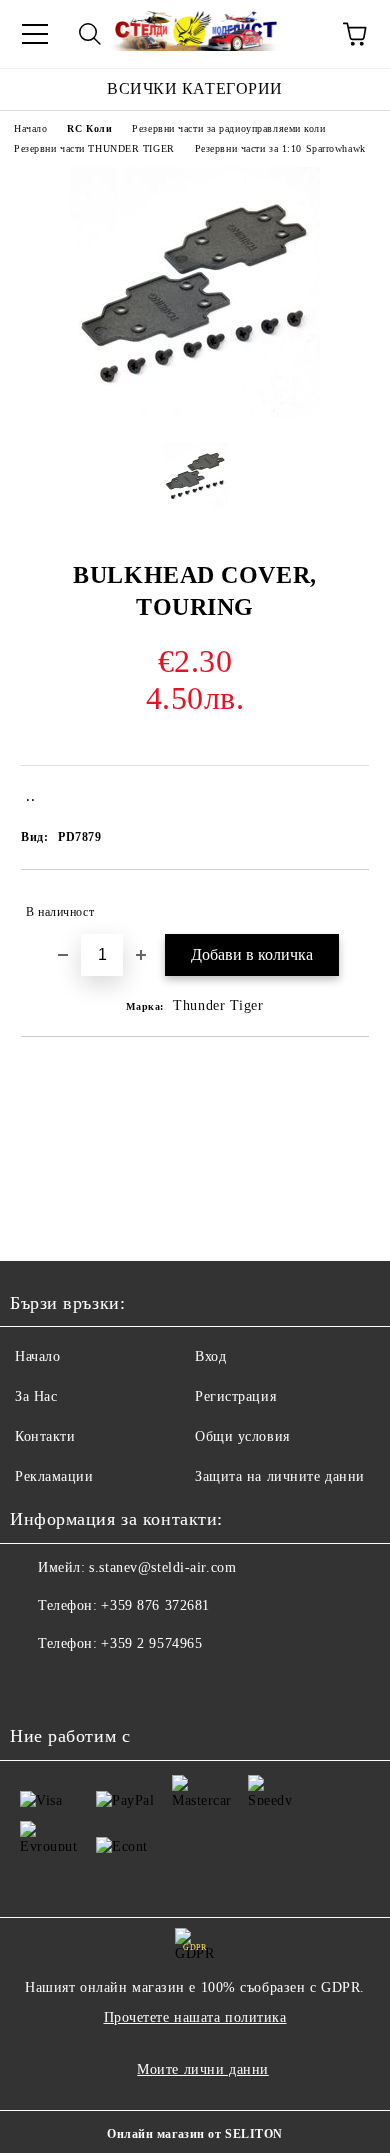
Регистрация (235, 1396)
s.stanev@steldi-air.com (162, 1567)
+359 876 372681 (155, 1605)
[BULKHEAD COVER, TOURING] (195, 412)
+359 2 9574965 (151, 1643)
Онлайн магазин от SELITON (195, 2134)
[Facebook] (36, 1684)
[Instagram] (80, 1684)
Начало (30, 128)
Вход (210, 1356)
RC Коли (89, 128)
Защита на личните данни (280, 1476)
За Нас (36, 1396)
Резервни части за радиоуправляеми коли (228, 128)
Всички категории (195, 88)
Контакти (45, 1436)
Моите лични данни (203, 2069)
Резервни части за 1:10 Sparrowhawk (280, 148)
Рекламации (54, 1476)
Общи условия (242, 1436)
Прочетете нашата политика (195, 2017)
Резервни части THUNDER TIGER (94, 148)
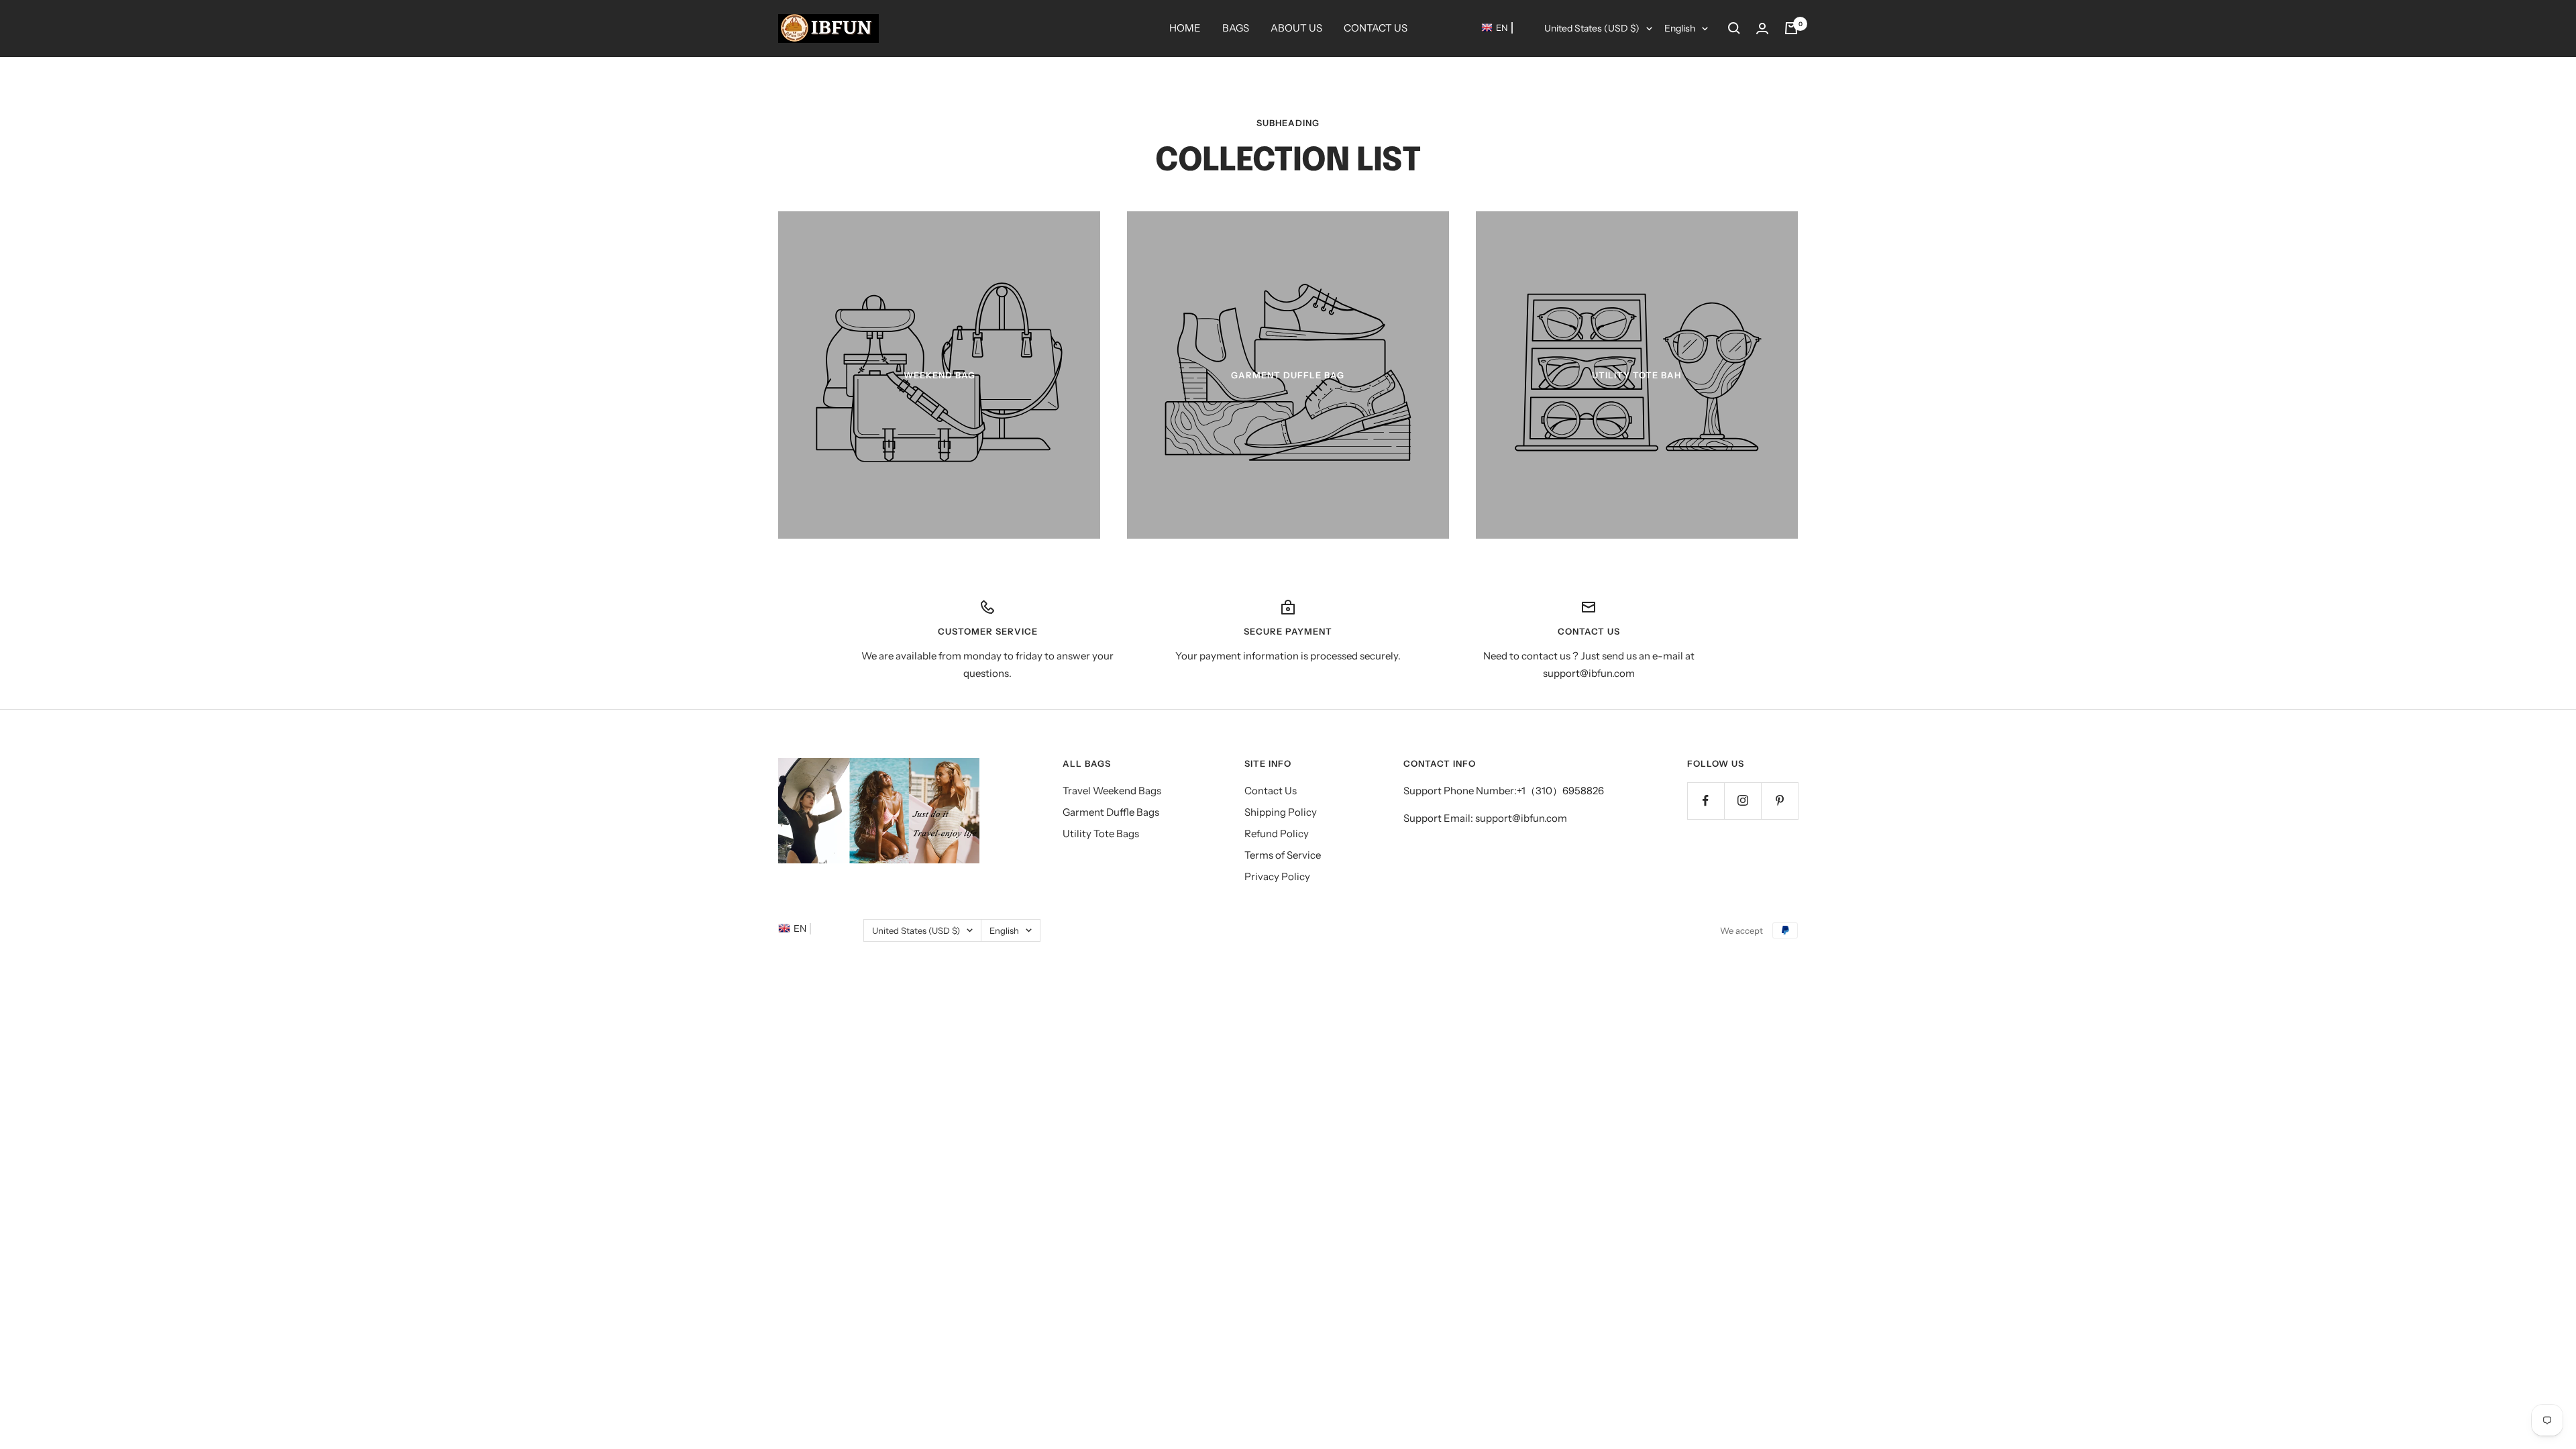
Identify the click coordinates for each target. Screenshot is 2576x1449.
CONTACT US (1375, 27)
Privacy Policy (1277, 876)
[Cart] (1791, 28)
==
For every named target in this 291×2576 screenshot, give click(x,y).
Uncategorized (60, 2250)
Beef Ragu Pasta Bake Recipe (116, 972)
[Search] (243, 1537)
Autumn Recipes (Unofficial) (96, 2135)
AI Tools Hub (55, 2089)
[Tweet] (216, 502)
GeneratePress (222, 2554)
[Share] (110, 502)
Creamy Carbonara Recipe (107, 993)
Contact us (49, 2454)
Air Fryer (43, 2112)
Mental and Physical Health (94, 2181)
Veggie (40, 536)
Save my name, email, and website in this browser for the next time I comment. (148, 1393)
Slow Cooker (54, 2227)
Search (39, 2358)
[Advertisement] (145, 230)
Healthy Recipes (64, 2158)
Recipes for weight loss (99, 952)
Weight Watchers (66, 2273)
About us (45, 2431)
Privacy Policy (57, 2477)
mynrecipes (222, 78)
--
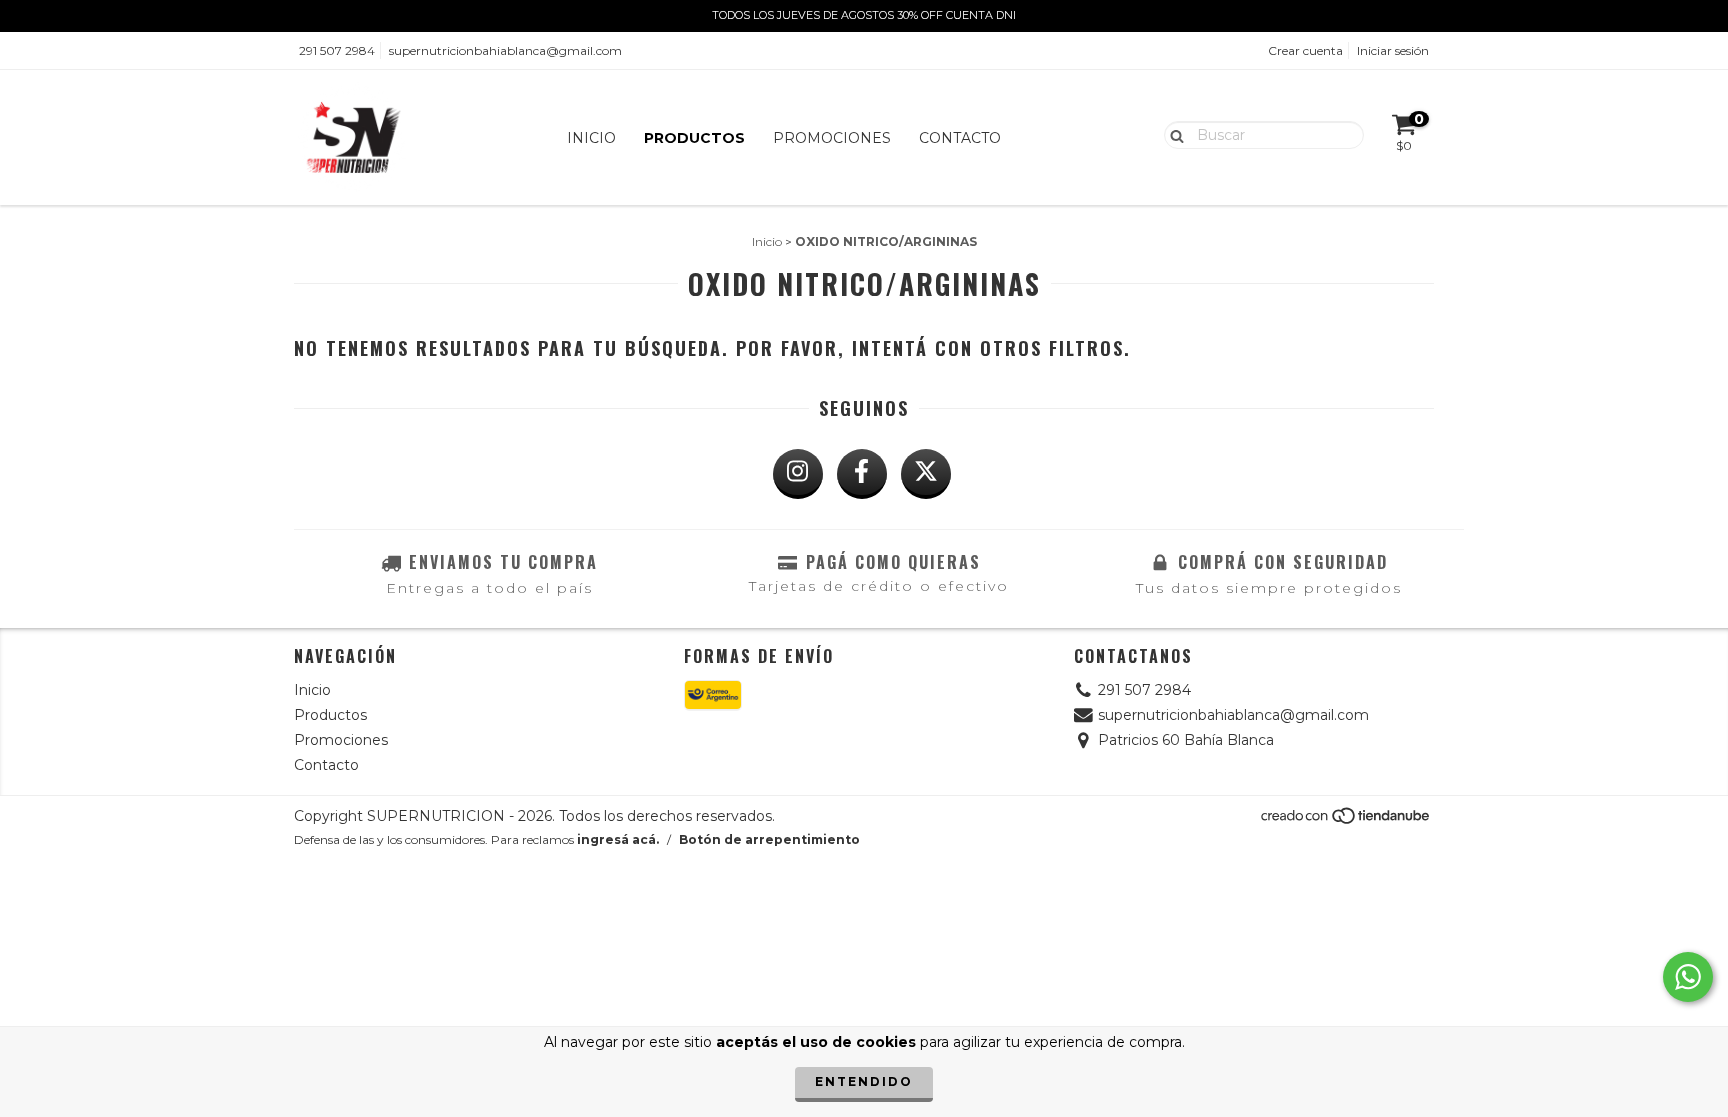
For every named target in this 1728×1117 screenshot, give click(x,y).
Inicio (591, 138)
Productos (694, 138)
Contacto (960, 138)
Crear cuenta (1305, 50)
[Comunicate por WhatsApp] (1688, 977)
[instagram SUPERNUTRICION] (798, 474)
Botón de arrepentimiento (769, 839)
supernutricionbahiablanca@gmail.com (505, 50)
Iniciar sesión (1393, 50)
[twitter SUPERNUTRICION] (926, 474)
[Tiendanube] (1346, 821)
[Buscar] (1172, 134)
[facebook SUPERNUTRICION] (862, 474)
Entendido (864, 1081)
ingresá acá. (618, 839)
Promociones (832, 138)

■ WHAT IS EXPECTED: What are the lines above, starting at the one with "Weight Watchers (66, 2273)" and ending at the one with "mynrecipes (222, 78)"? Give them again exactly, and only them.

■ ANSWER SPACE:
Weight Watchers (66, 2273)
About us (45, 2431)
Privacy Policy (57, 2477)
mynrecipes (222, 78)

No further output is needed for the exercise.